The Design Bloggers Conference in Beverly Hills, Calif. this month drew hundreds of designers, entrepreneurs, journalists and others interested in unraveling the intricacies of what makes a blog a true business asset. They also covered how to create an effective social media marketing plan. Here’s some advice from the experts:

Be Serendipitous

Algorithms — those pieces of data that tell social media sites like Facebook an Instagram what you “like,” share and click on for more information — help expose us to more of the great things we love. The caveat, however, is that they also tend to weed out the posts that don’t fit into our “like” patterns.
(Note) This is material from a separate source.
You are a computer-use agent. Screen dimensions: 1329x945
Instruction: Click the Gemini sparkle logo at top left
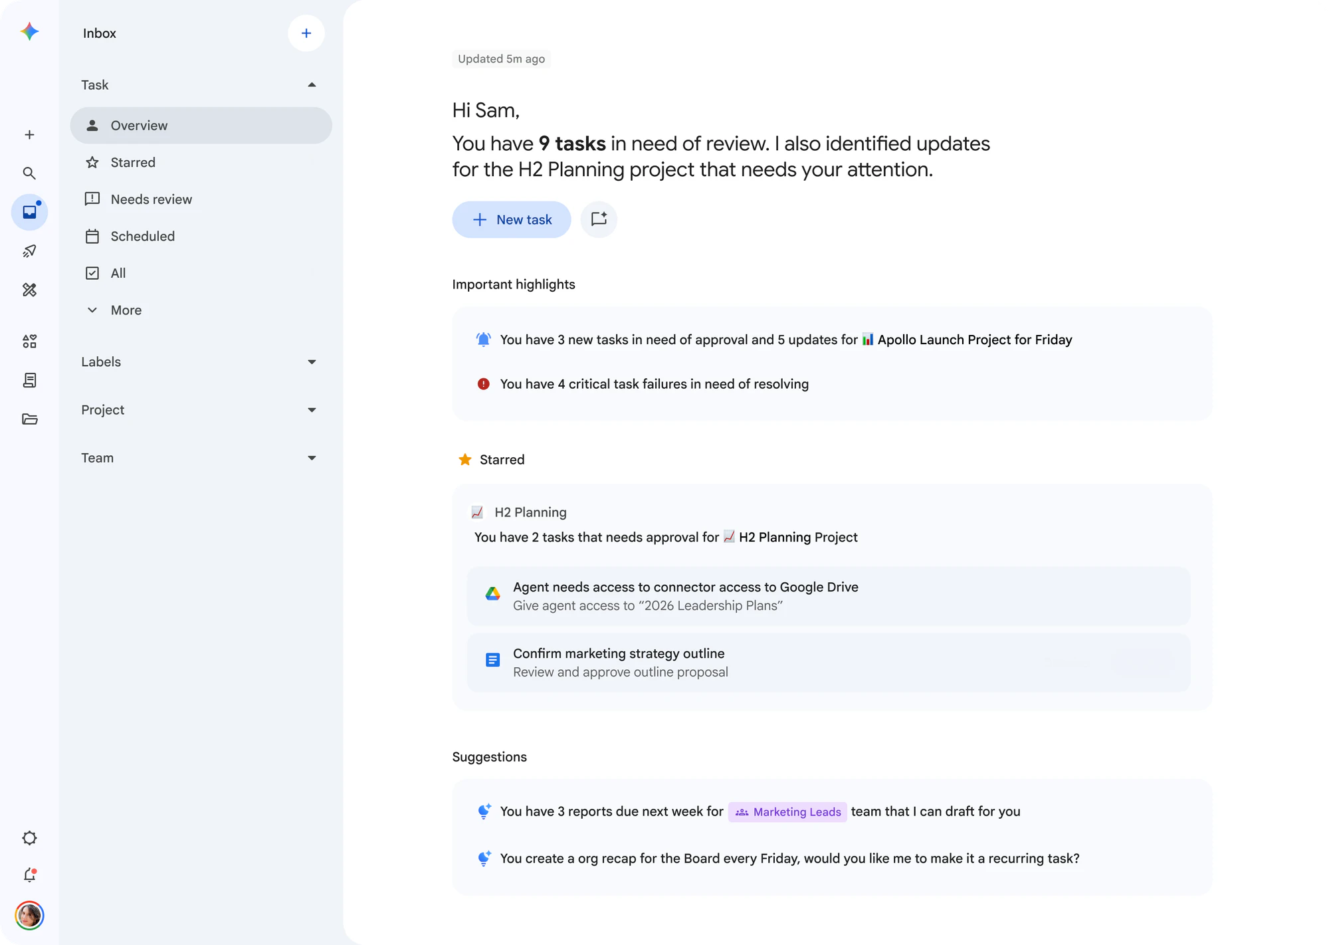click(x=29, y=31)
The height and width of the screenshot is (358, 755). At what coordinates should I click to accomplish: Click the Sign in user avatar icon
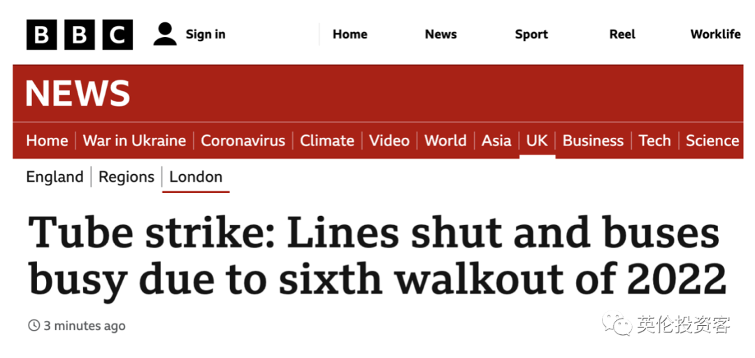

That in turn creates a narrow, highly-focused vision, eliminating exposure to different points of view and options for staying open-minded and well-rounded.

According to Adam Japko, founder of Esteem Media and the Design Bloggers Conference, this is why influencer marketing is taking off. Just let things be serendipitous and allow the unexpected to happen.

Build Collaborative Relationships

Build a network of professionals you can rely on, including photographers, trades, designers, trade associations, manufacturers and publishers. Provide each other recommendations and leads.

Chances are, if you are kind and easy to work with, you will be sought out by other professionals, thus creating a strong team in your design community.

Build Additional Income Streams

With technology at our fingertips, there are so many options for generating additional income streams. For instance, creating a blog provides opportunities to advertise manufacturers and brands, feature sponsored content, link to affiliate companies, provide advice columns and create eDesign for clients.

Stand Out

Find your unique story to stand out and capitalize on that as part of your branding efforts. Brands leveraging philanthropic initiatives are trusted, memorable and respected among all. Look at ways to connect your brand with something that gives back in a meaningful way.

At the conference, we learned about Savvy Designs, a company creating magical spaces for ill children enduring major challenges at a young age, and Save Iconic Architecture, a group that protects and preserves iconic architecture in California.

You can also look to create your own unique story promoting your specialty — what really makes you special. Do you have a story to tell with color? Are you specialized in small spaces, childproofing, yacht design or historic homes? Identify what differentiates you and play up these strengths.

Embrace the Evolution of Technology

Adapting to social strategies, algorithms and platforms is a way of the future — but remember, nothing is forever.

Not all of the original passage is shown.